## Work to complete
From the data that follows, print exactly the lines starting at the one containing "Click the Amazon logo" and ending at the one containing "The width and height of the screenshot is (978, 944)."; include both of them and nothing more.

─── Data extracts

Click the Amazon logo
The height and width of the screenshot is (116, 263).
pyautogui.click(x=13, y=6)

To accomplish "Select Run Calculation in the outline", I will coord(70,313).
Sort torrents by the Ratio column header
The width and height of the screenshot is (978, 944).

──────
─── Data extracts

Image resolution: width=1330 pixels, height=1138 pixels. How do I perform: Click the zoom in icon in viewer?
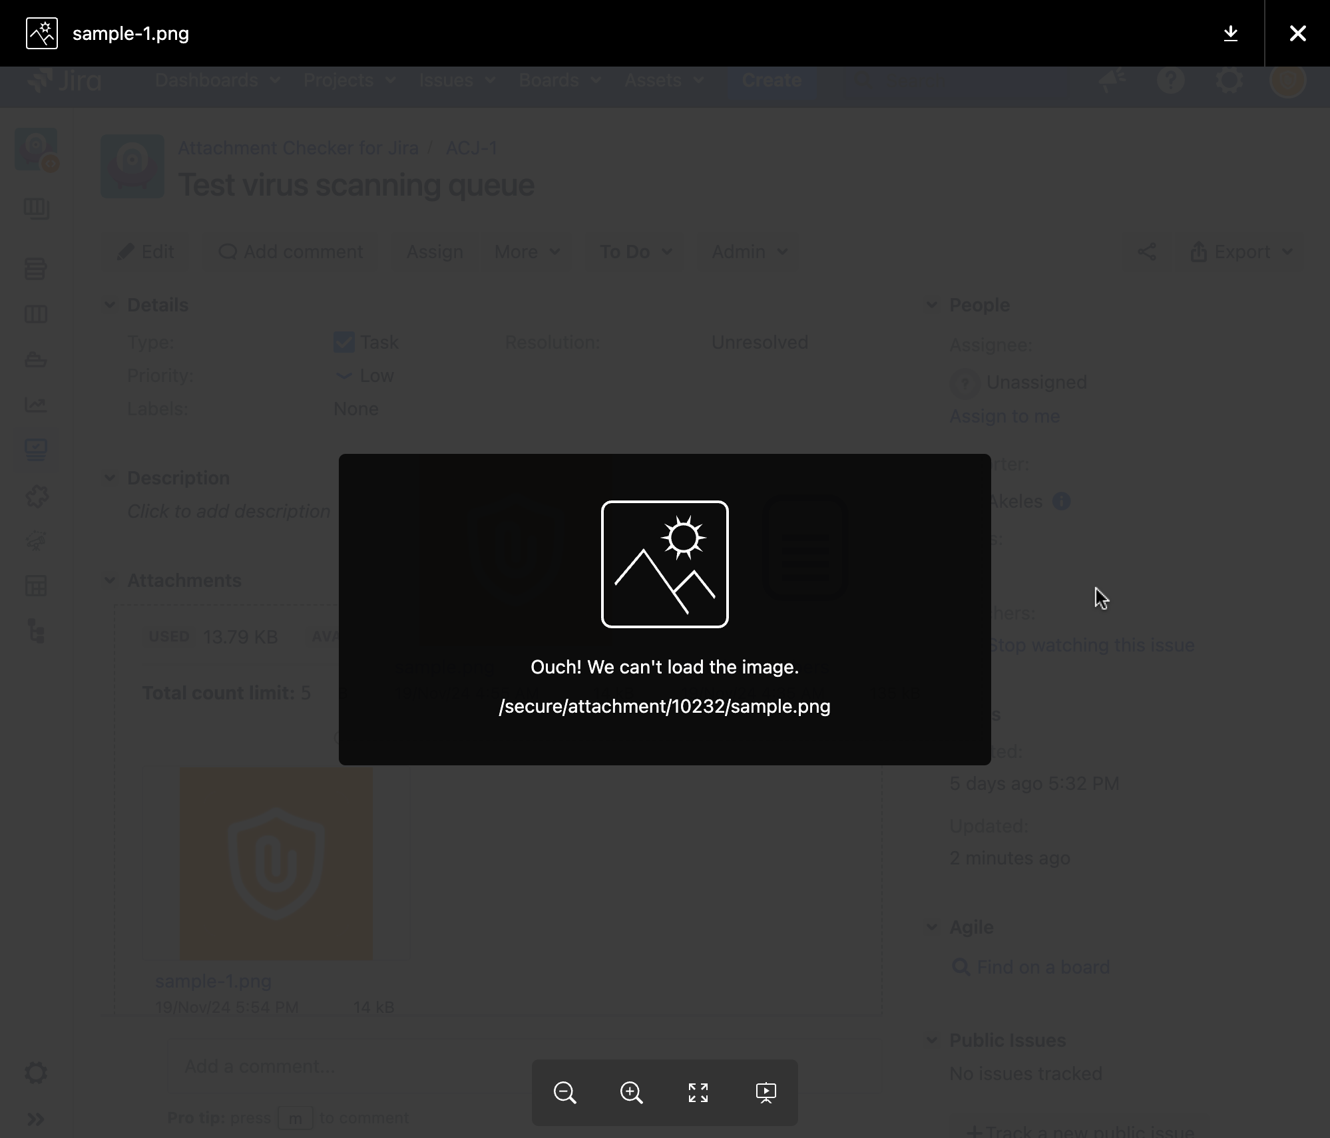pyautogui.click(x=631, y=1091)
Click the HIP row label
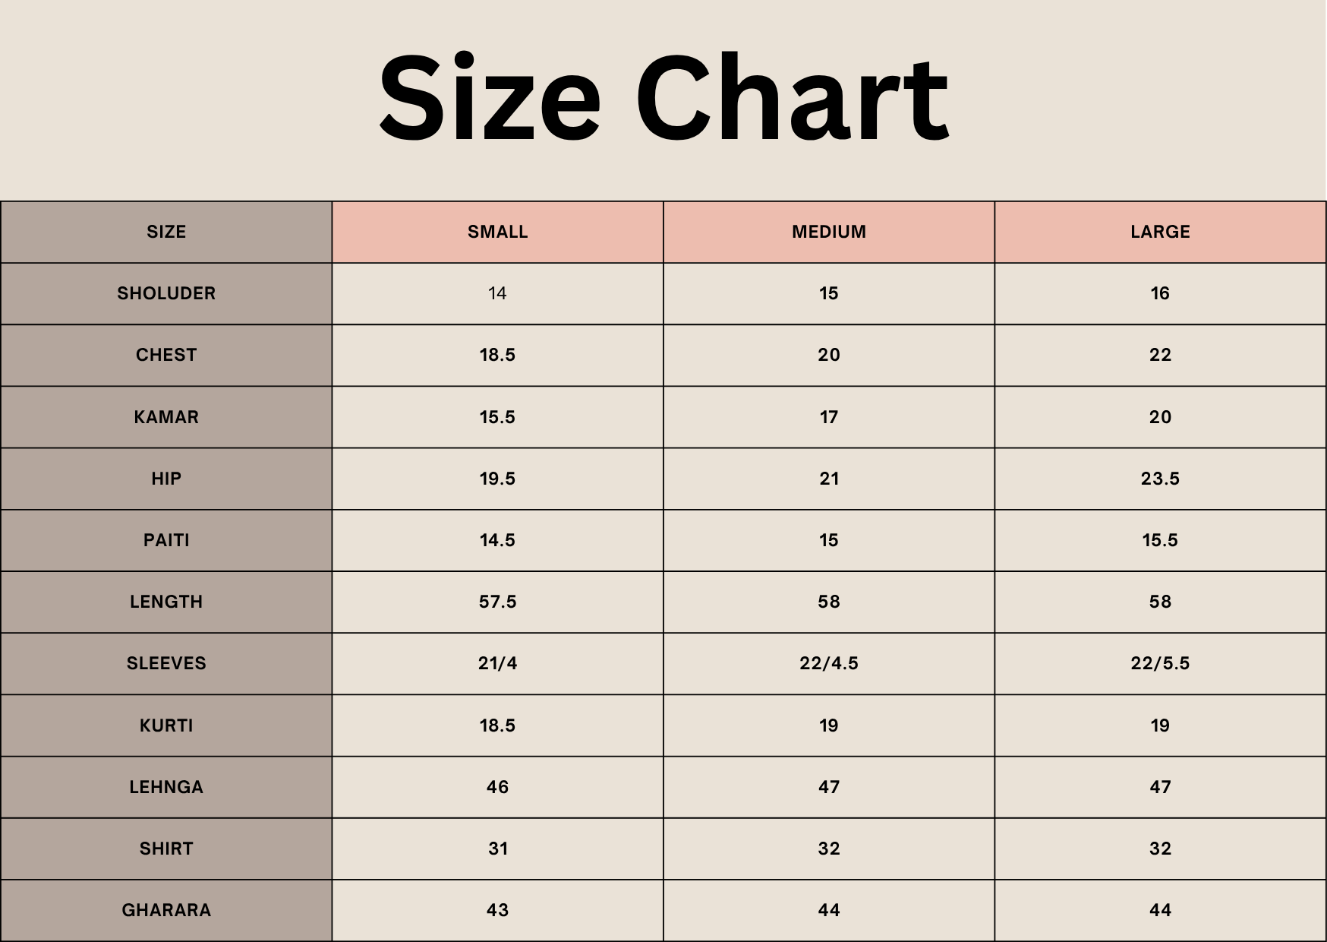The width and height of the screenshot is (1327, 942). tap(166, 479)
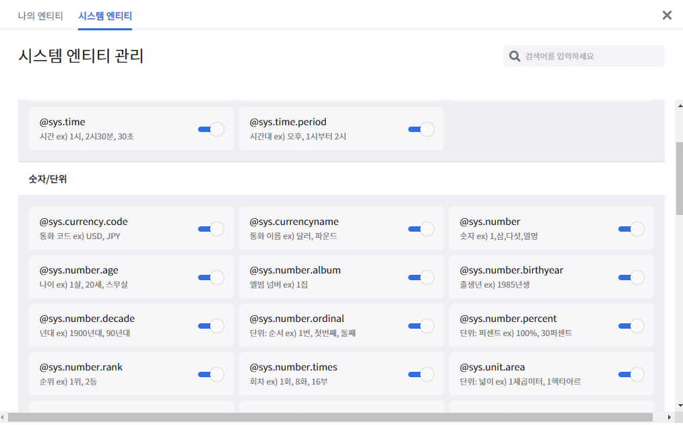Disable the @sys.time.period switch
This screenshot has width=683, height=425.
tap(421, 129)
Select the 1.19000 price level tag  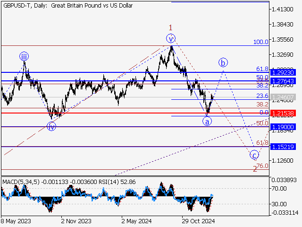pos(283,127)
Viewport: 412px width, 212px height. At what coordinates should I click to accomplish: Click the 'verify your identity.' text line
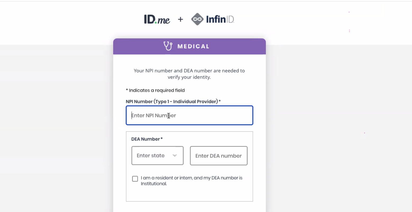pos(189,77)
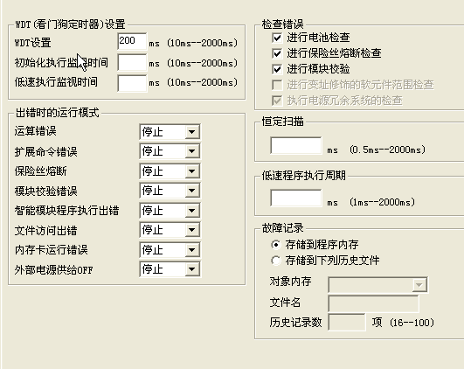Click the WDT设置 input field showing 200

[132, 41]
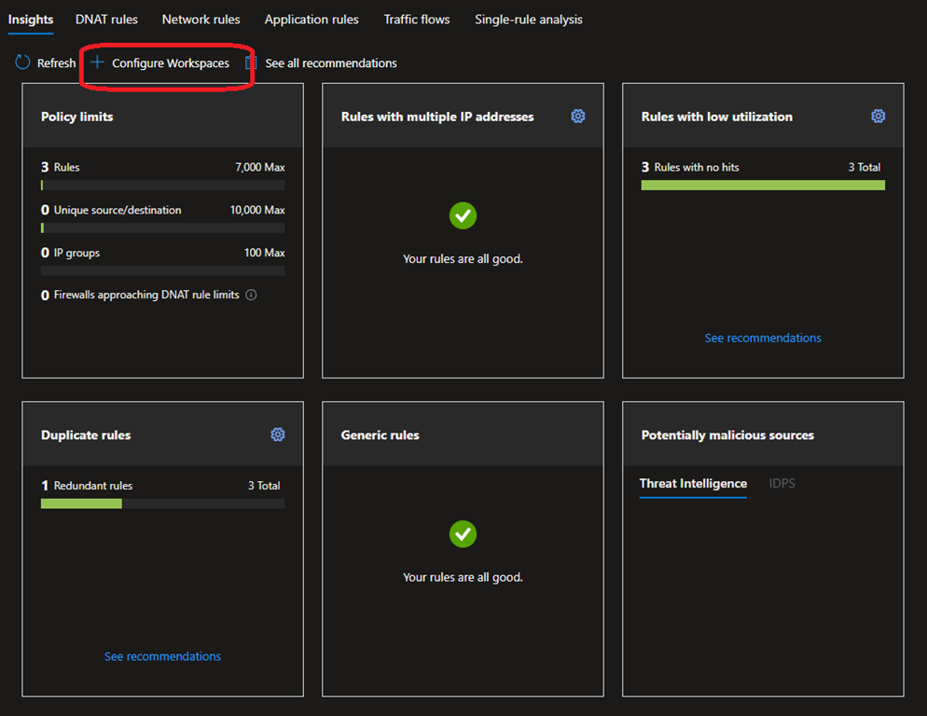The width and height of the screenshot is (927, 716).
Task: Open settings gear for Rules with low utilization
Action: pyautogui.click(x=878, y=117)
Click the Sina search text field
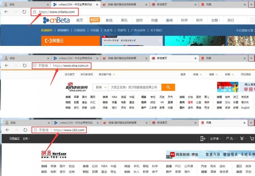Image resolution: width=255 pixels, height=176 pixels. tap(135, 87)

──────
─── Data extracts

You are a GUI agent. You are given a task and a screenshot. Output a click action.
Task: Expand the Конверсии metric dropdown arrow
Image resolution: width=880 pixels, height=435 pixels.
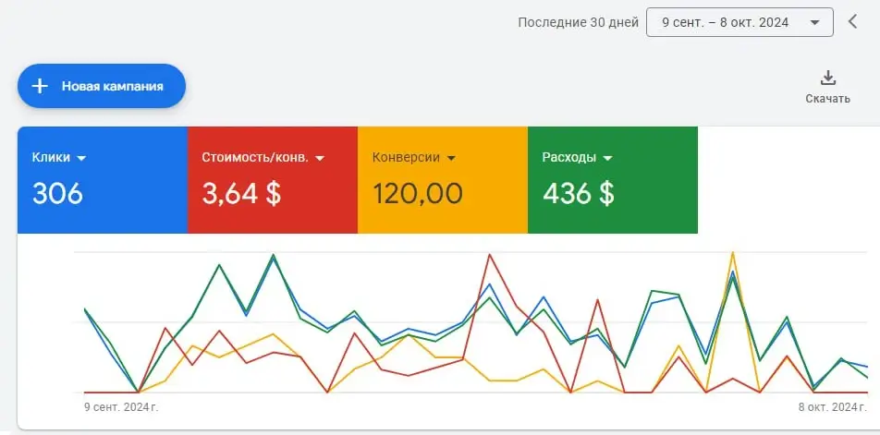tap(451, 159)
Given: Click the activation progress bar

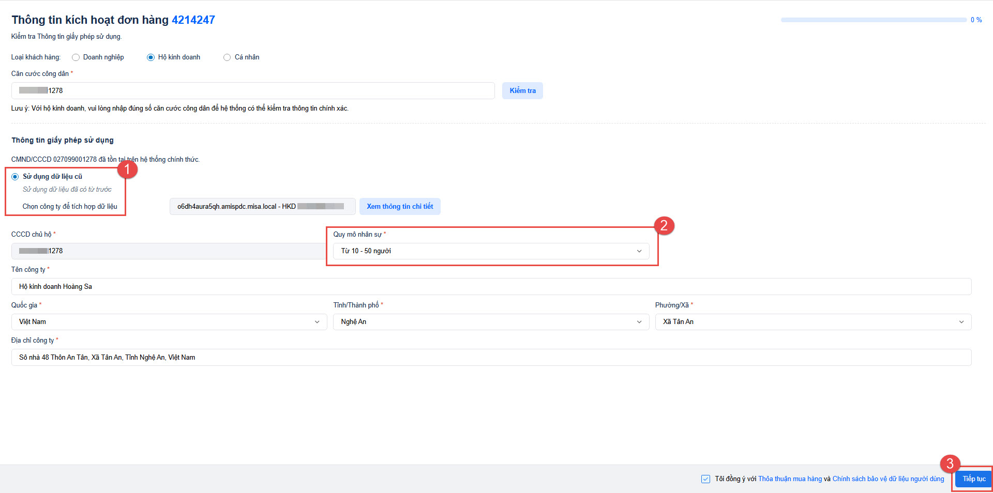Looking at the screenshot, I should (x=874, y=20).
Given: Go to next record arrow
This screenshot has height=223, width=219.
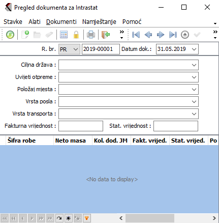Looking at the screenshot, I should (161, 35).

──────

## Result for this exercise
Click the Amazon logo
The height and width of the screenshot is (116, 263).
pyautogui.click(x=13, y=6)

To accomplish "Select Run Calculation in the outline", I will coord(70,313).
Sort torrents by the Ratio column header
The width and height of the screenshot is (978, 944).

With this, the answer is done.